Data for analysis >>
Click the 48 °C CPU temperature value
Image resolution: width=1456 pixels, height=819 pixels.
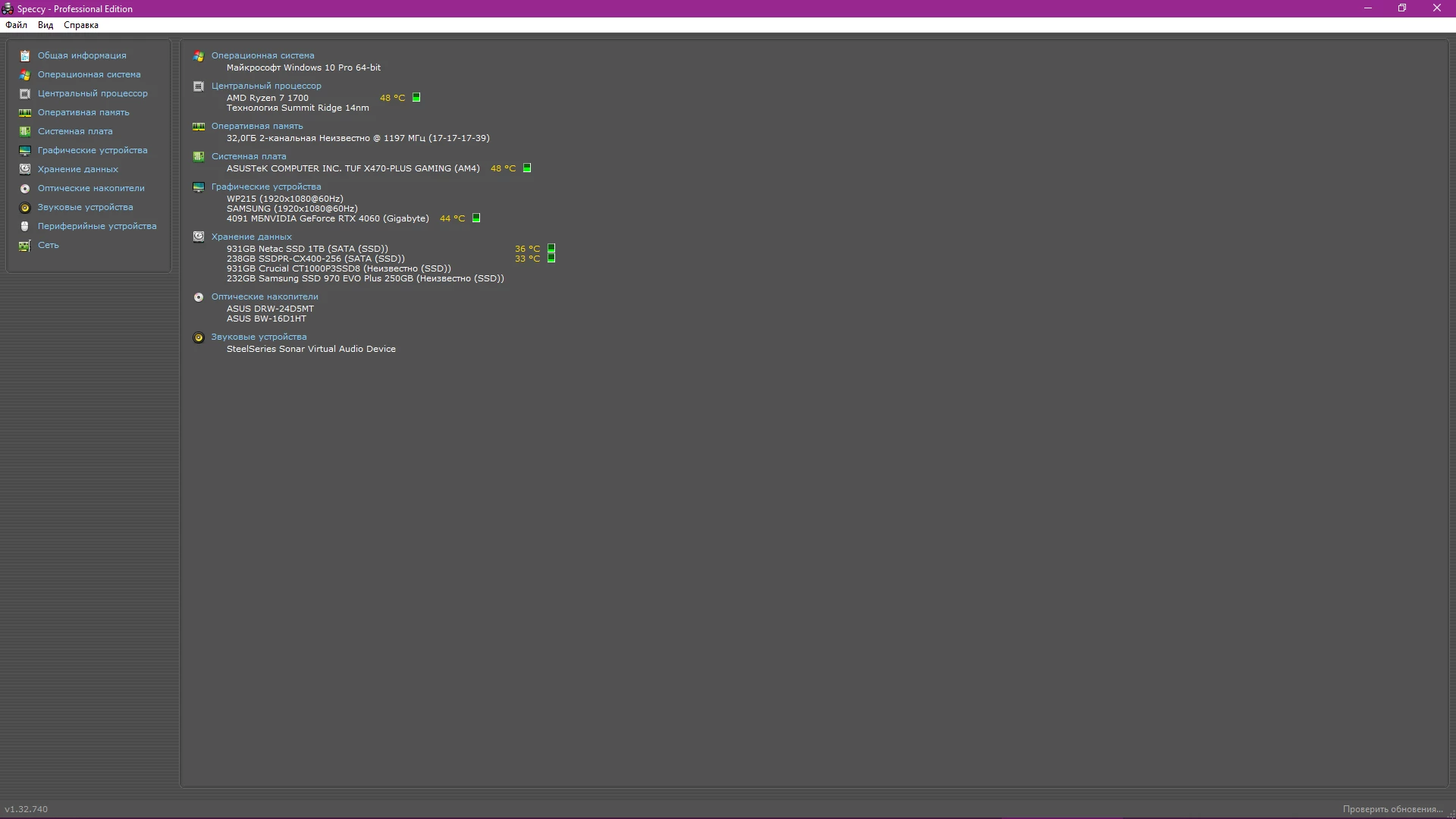[392, 98]
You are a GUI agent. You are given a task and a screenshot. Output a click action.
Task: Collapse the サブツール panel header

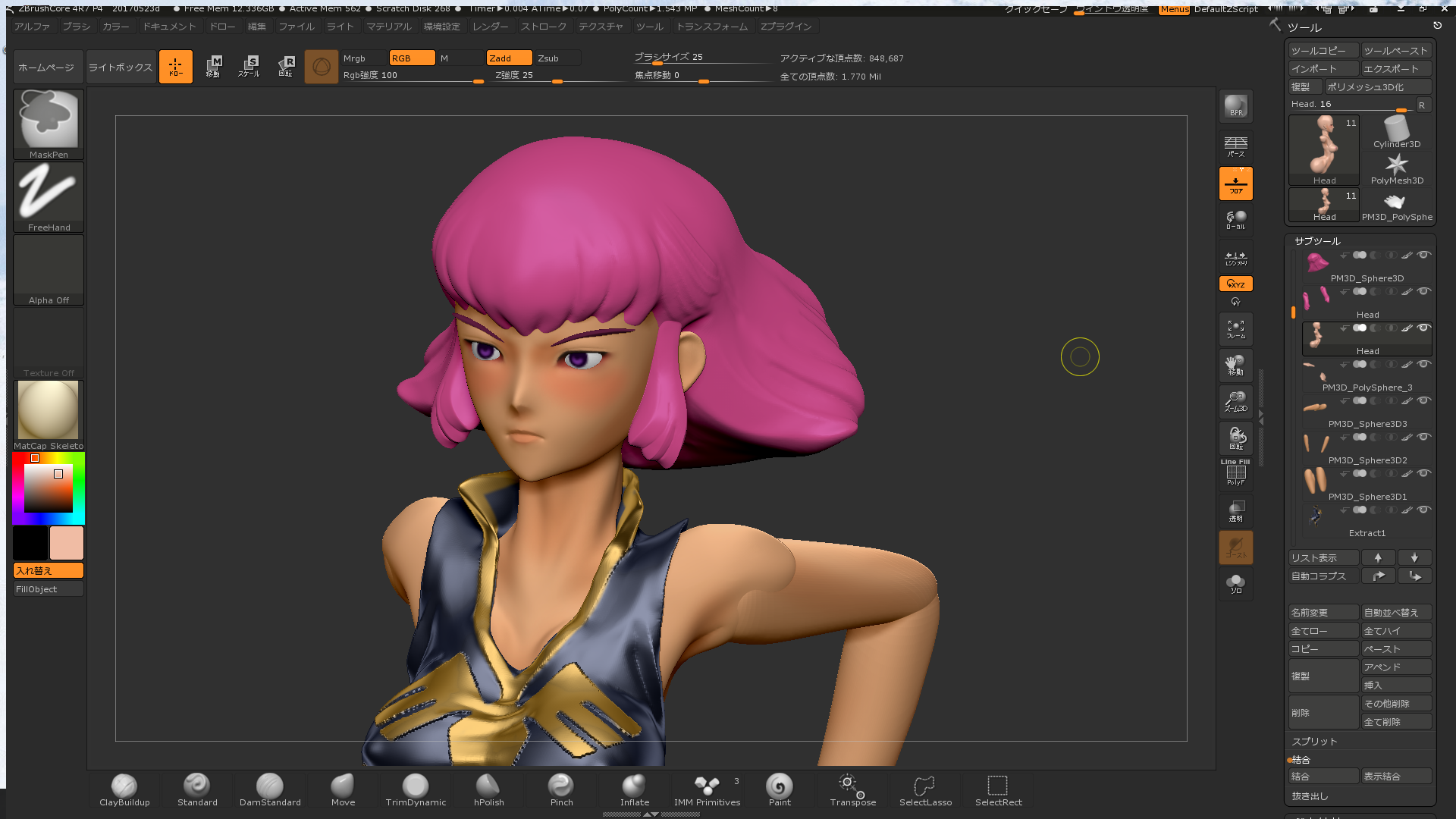1317,241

What is required >> Output the entries above exactly, without their pictures.

Task solution >>
Click the 48 °C CPU temperature value
Image resolution: width=1456 pixels, height=819 pixels.
[392, 98]
You are a GUI agent. You are given a task and a screenshot. Output a click action.
Task: Collapse the サブツール panel header

1317,241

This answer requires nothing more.